Where her sisters, two of them (dead)
Pointed window-ward
(dead, war-dead?)
With urgency to fix this- the bride
Of Christ (dead)
Stained glass as tall as the armpit
Of the Statue of Liberty
‘One for the Americans ha ha’
‘Ha ha yes’
I shoot a wry smile at the ghosts.
‘The sister’s window for the sisters’
She said
I wrote it down.
He called them the most important
Cupboards in the UK
(They are screens)
(Wood screens)
They are hard to see but
When I look
I feel like I am Helen Little
Needing my sisters (dead)
(just dead)
Kid-sisters- I was just a kid.
Lots of Scottish Women
Were doctors
I wrote it down.
For Helen, hard amber of grief
(war-dead)
Translucent panes (like amber) so
The sun has to
Squeeze through tiny gaps
Ghost dance
White cassocks whirling
In the cupboards which are for
War-dead women
And girls, just dead.
This place is heaven he said
The light
I wrote it down.
And now a book recommendation:
My Work by Olga Ravn is essential reading, I think, for anyone who is ever considering having children. More wholly, however, it could be essential reading for anyone who knows people who have had children, or who know parents, or even who have parents! If you, like me, experienced postnatal depression or any other parental mental health issues, it is a painful but incredibly validating read, I felt so so much less alone after reading it. Beautiful, scattered poetry and prose make for easy and entertaining reading, regardless of your interest level in parenting. She brings all the dark unreality of her earlier work The Employees to this supposedly commonplace experience with a generosity, honesty, and art that is exciting to experience. I hope to see more from her soon!
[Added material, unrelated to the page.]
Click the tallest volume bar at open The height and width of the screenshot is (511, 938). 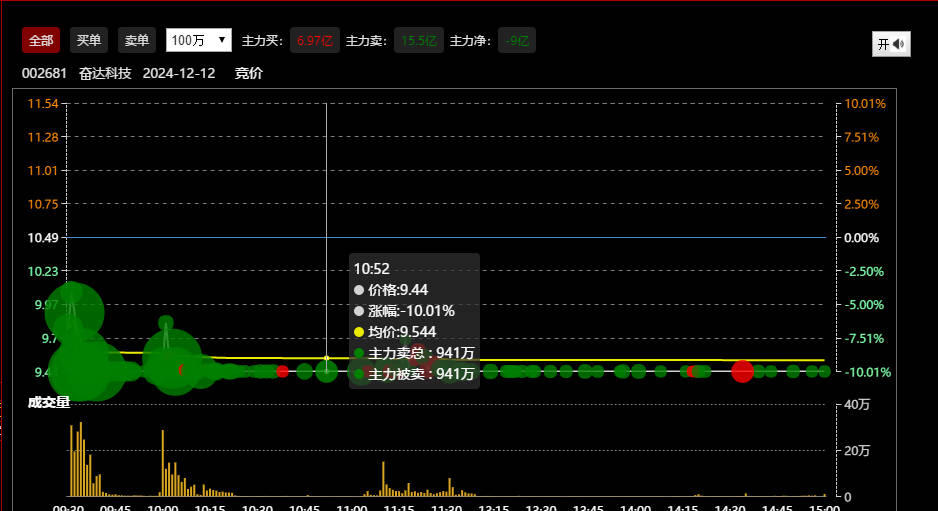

Alrighty, that’s all folks!
I forgot to write anything at all about business so… here’s a reminder that I have a website full of beautiful knitting patterns that you can purchase, or you can find me on ravelry!
Love
From
Lydia
I see this, I hear this, I feel this.
My body is such a difficult, sometimes painful, sometimes disconnected, sometimes agitated, sometimes fear-filled, sometimes confusing place to be, and yet it is the only place I can be. And I find more and more that the path to being in my body in a pleasurable, connected way is through all that, improbably, impossibly through.
And there are days I don’t know if I can hold that.
And so sometimes I don’t. I dip in and out of awareness of my physical form, and in a way that’s our bodies’ wisdom - that blurring, that cloudiness - to try and protect us from what seems too much.
These feelings are sometimes too much to hold. And yet we are never too much.
This banner over all of us is love is love is love - thank you for that beautiful reminder.